Task goal |
Pick up the forum thread about the 1911 gold and silversmiths material and carry it on from its last line.

Quoted text |
# The year was 1911



## silver1 (Mar 20, 2022)

Digging through some old information doing some research.
Thought some of you might find this interesting. I'm going to hell for the history i have destroyed!


----------



## silver1 (Mar 20, 2022)

WTH! There's a file size restriction now for uploading a PDF? Who would have thunk it! 
OK.... try this then..... Gold and Silversmiths 1911 | PDF | Watch | Jewellery


----------



## silver1 (Mar 20, 2022)

This one might surprise you.
Comrade Hoke!


----------



## silver1 (Mar 20, 2022)

Here, i'll just let yawl look through them.





__





Uploads by AFLAC ............ | Scribd







www.scribd.com


----------



## silver1 (Mar 20, 2022)

Here's one a lot of people miss.

Testing Precious Metals C.M Hoke


----------



## FrugalRefiner (Mar 20, 2022)

silver1 said:


> Here's one a lot of people miss.

Data listing |

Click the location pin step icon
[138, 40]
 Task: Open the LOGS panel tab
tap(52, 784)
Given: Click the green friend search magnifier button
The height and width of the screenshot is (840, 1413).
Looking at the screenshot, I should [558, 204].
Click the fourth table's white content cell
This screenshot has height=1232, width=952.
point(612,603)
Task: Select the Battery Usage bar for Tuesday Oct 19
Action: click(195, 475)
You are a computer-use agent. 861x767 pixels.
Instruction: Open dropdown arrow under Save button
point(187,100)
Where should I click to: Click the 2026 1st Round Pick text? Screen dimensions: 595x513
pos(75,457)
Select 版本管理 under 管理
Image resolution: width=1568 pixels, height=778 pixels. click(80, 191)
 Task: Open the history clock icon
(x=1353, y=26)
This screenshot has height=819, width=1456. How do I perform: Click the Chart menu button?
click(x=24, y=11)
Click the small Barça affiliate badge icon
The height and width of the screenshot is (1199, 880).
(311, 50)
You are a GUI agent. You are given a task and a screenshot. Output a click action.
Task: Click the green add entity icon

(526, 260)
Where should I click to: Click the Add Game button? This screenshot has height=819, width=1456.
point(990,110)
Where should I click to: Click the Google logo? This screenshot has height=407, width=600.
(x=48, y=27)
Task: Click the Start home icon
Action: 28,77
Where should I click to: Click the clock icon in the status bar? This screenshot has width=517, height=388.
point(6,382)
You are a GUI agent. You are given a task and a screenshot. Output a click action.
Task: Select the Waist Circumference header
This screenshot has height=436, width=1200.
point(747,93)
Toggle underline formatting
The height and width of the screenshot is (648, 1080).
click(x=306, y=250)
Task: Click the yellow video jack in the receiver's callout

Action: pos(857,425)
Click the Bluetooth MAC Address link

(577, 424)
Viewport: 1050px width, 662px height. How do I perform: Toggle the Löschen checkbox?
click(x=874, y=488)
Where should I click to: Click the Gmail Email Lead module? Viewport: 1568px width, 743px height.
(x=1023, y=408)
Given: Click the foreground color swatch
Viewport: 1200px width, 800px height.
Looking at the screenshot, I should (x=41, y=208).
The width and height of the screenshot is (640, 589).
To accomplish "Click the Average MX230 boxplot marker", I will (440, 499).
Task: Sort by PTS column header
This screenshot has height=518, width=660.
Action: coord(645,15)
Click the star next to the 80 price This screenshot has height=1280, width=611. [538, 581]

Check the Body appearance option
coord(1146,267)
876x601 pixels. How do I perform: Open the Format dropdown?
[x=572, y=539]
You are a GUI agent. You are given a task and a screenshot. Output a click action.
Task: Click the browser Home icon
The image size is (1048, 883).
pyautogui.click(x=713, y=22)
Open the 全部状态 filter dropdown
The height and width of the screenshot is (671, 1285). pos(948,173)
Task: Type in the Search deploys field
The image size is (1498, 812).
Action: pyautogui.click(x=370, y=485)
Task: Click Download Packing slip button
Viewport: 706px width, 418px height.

Answer to this task |
> 
> Testing Precious Metals C.M Hoke


You can download a copy I digitized at Testing Precious Metals C. M. Hoke. Available in both screen readable and printer friendly versions. Thank you to jimdoc and Topher_osAUrus for providing the hard copy I used.

Dave


----------



## galenrog (Mar 20, 2022)

Somewhere in my library, I have a bound copy of “Testing Precious Metals”.

I know she was a Socialist. I, unlike some, am willing to overlook aspects of a persons life if their contributions in other areas are, in my opinion, meaningful enough for me to make that judgement.

Time for more coffee.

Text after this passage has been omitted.